I know I have what it takes to pull through this and find the kind of love I know I deserve, it will take a lot of research, counselling and thinking and maybe even crying! I have never recieved the proper kind of love, and it all started in my childhood I am sure of it. Manipulation, punishment etc is something I'm incredibly comfortable with, the sexual assault I experienced two nights ago was "my punishment" (in his words) for my behaviour. It made me feel sick because I felt like a child again.
I too, equate love with suffering, my relationships have always carried a great deal of anxiety, so much so that when If i am in a relationship, I am afraid to book a weekend away for fear i may be on one of my downward spirals when it would come around, and then I wouldn't feel like going.
Thankfully, this disease has not spread into the friendship department. I have been blessed with countless good friends all along the way throughout my life, friends that I can count on and who love me and care about me deeply. There is never any complexity within my relationships with my friends, and I thank my lucky stars for that.

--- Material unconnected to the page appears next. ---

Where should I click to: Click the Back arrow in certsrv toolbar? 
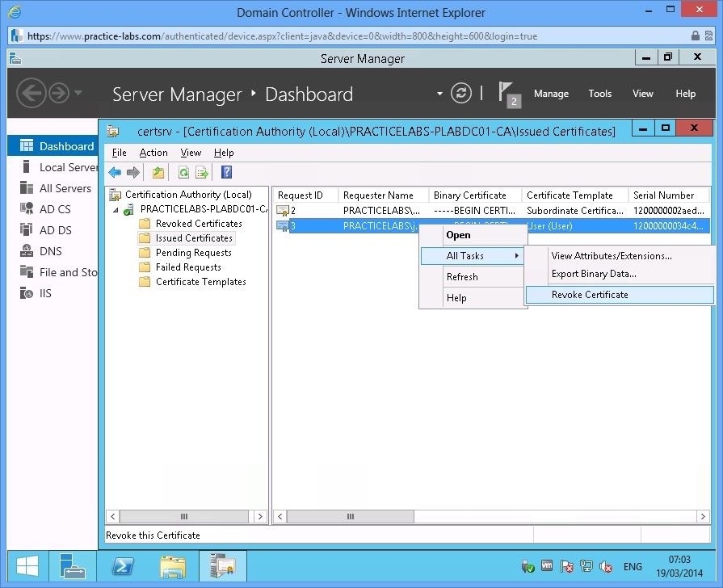click(115, 172)
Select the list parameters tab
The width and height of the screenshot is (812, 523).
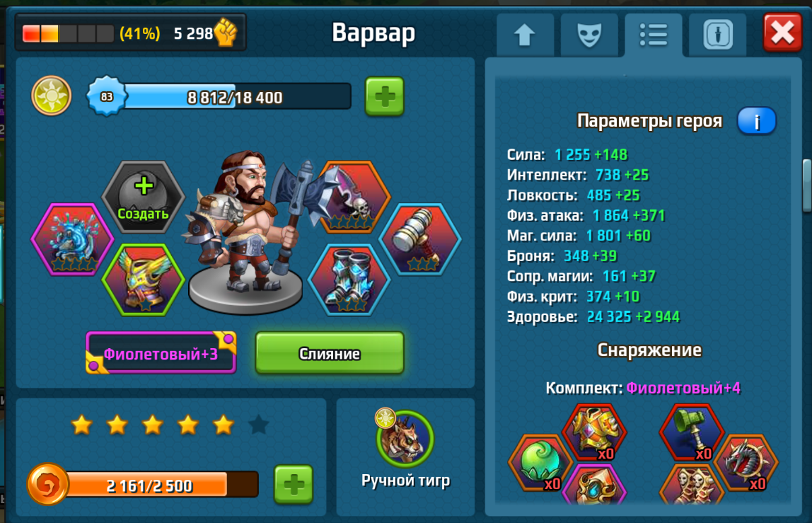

Mum: The messed up thoughts! (as you spotted on my other thread!) -now this is where I am going to find it most difficult in my recovery. I am still very confused. I don't know where i end and he begins! I'm not sure what are his traits that are projected on to me and If I am doing that to him or who owns what or who is what, I don't know if I am the one who has caused this, yet! I will come to the bottom of that. I have a feeling we might both be that, I don't know.
This kind of twisted thinking thing is part and parcel of these kind of relationships though (which is very evident in Spyralle's thread about her exN) , that's why they are so head-wrecking!
write: I generally take a long break in between relationships. I cannot even bring myself to look at another man unless the one I have is out of my system, I am just like that by nature. So I am have a long open man-free road in front of me now, to get cracking on what it is that you are doing...
Sallying Forth: The sexual assault is a first for me. I have experienced physical abuse in previous relationships. I am definately going to bring this one to the attention of my counsellor (she returns from holidays on the 15th)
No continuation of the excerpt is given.